* _REQUIRED ACTION_: Apart from the images, repeat the data below exactly as written.

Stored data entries
┌──
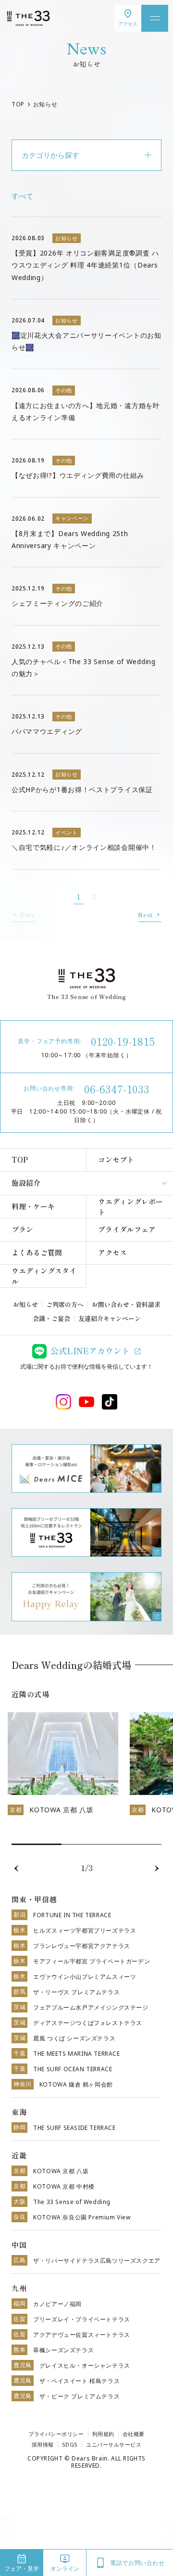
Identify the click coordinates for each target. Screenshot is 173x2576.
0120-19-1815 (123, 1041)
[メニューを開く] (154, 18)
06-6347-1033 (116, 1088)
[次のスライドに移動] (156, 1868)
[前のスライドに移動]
└──
* _EXPECTED ANSWER_:
Identify the click coordinates for each target. Screenshot is 173x2576.
0120-19-1815 (123, 1041)
[メニューを開く] (154, 18)
06-6347-1033 (116, 1088)
[次のスライドに移動] (156, 1868)
[前のスライドに移動]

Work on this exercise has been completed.